The Benefits of Legacy Journalling

If only I had a legacy journal from my great-grandmother or my great great grandfather, the knowledge I would have about him or her would be immense. I wouldn’t have to read between the lines of the census document or will. I wouldn’t have to speculate. I wouldn’t have to piece to gather small fragments that I have gleamed from various documents.

Journalling your memories is a powerful legacy that you can gift our family and future generations. By putting down your life stories, you reach across generations. You’re able to share your life experiences and your wisdom. You preserve the truth of your life and who you were in your own words. Your future descendants will want to know who you were just as much as you want to understand your 3x great grandfather or grandmother.

Writing your legacy can also benefit you. It’ll help you to increase your own understanding of your life. Families can be complicated, and perhaps there are many versions of the truth out there waiting to be told. Writing your legacy is an opportunity for you to discuss your truth.

Recording your legacy will facilitate a personal growth and move you forward in your own life goals. It will be a moment of reflection as you live out the rest of your life and the experiences still to come. It can assist us in the transition from one life stage to another.

For those of us who are baby boomers and are now slowly entering into retirement, legacy writing is becoming very popular to help us make that transition. It allows us to take stock and recalibrate our lives of where we are and what’s left to be done. Legacy writing is also an opportunity to give back to our community through our local historical and heritage societies.

Local museums and archives want your family history,  they need your life stories so that they can preserve them for future generations.

However, with all that being said we still find ourselves not recording our own stories. Generally, because we over complicate it. We don’t know what to write, we are overwhelmed, and we think our life story is uninteresting. But I assure your descendants 2 or 3 generations from now will want to know about your life just as much as we desire to know about our ancestor’s lives.

That is why I recommend legacy journaling. A simple process of capturing small stories, vignettes. Here are three easy steps to getting started in capturing your memories in a legacy journal.

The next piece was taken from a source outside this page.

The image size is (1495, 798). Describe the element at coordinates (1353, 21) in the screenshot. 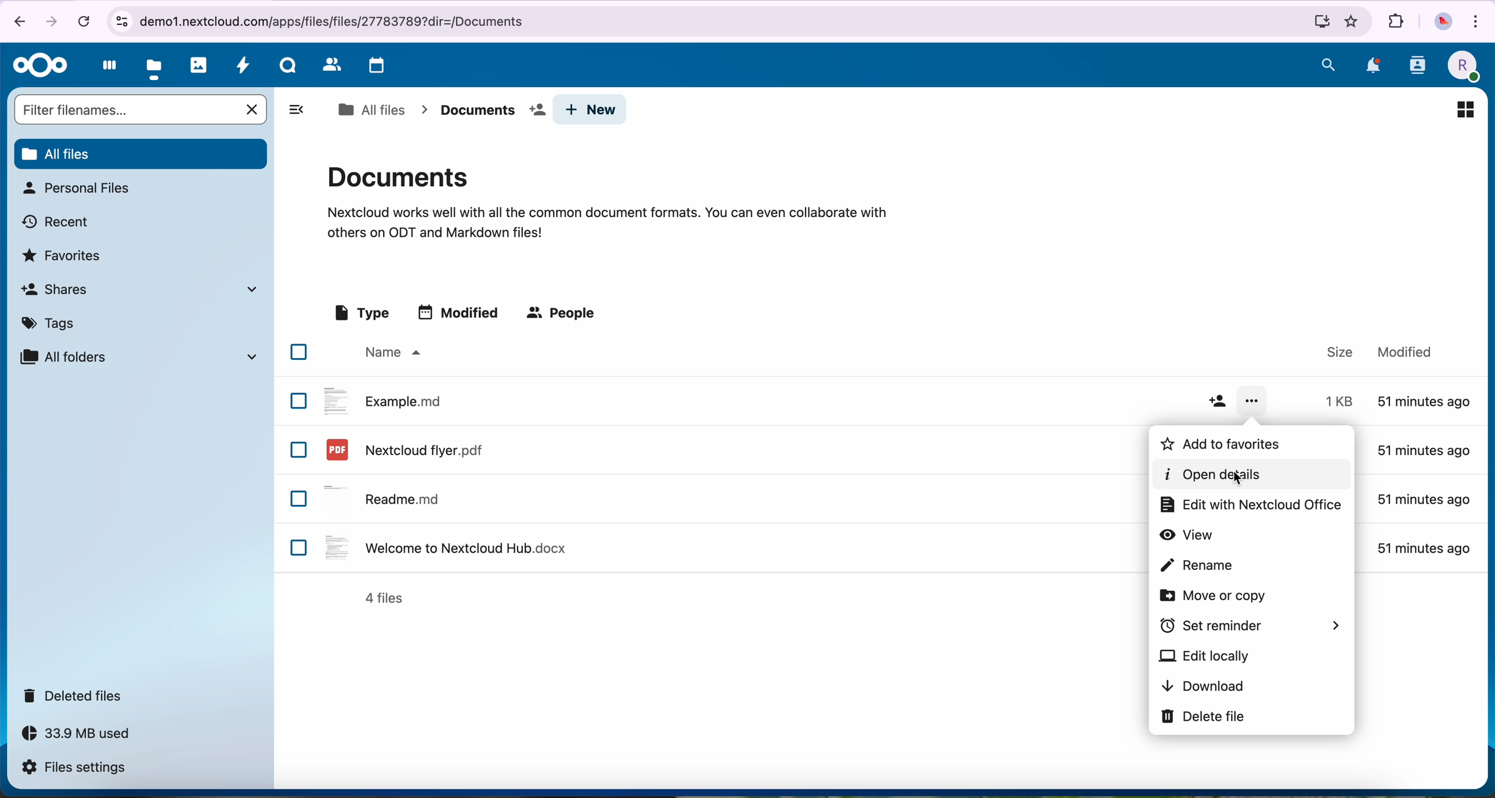

I see `favorites` at that location.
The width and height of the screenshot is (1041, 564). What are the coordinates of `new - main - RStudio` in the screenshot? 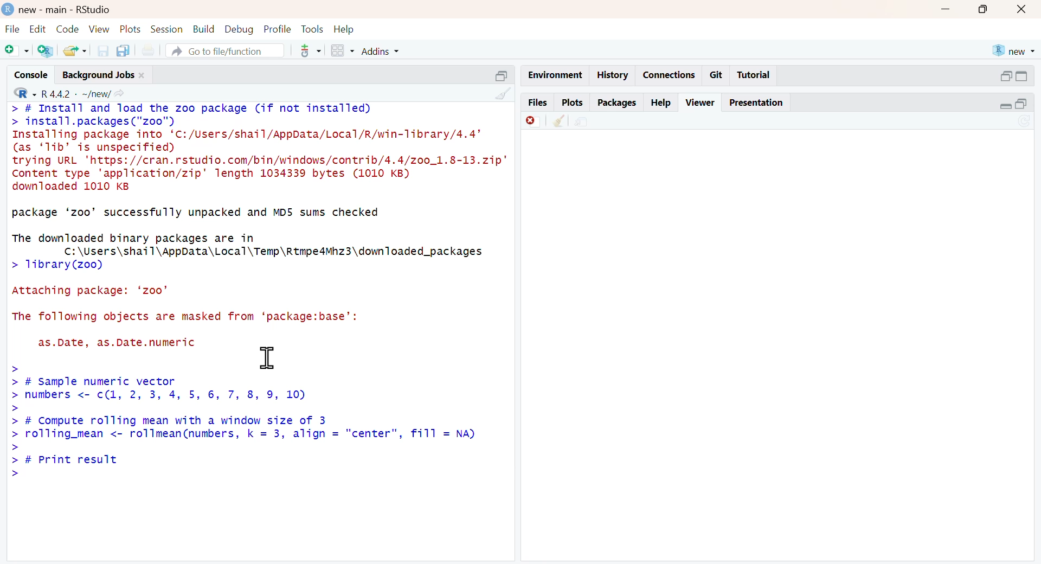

  1. Choose a place to write – Find a place that you are comfortable capturing your memories, stories and life lessons.  This can be a journal you can write longhand in, it can be a word document on your computer, or set up a journal in Scrivener. Don’t over complicate it choose something that works for you. Keep it simple. The more complicated you make it, the less likely it will happen.
  2. Choose a time – Set yourself a regular habit of writing, whether that is once a week, twice a week, once a day. Maybe jot down a memory of a story every morning with your cup of coffee, or one hour in the evening before you turn the T.V. on. Schedule a regular time writing so that it becomes a habit. Instead of opening Facebook in the morning or in the evening after dinner, take 30 minutes -1 hour and begin a journal and start writing your stories.
  1. Keep it Short – Sometimes where to begin can be overwhelming, and often new legacy writers fall into the trap of thinking they need to start at the beginning. You know “I was born on such and such a day to these parents and work your way forward. Yawn! You don’t have to tell your life story in chronological order. Instead, write small memories, reflections, vignettes, that offer up a lesson you learned, a joy, a sadness, a success or failure. Memories that carry with them words of wisdom for future generations.

Your descendants will want to read your words, learn your thoughts. Don’t over complicate. Start with a legacy journal and begin today.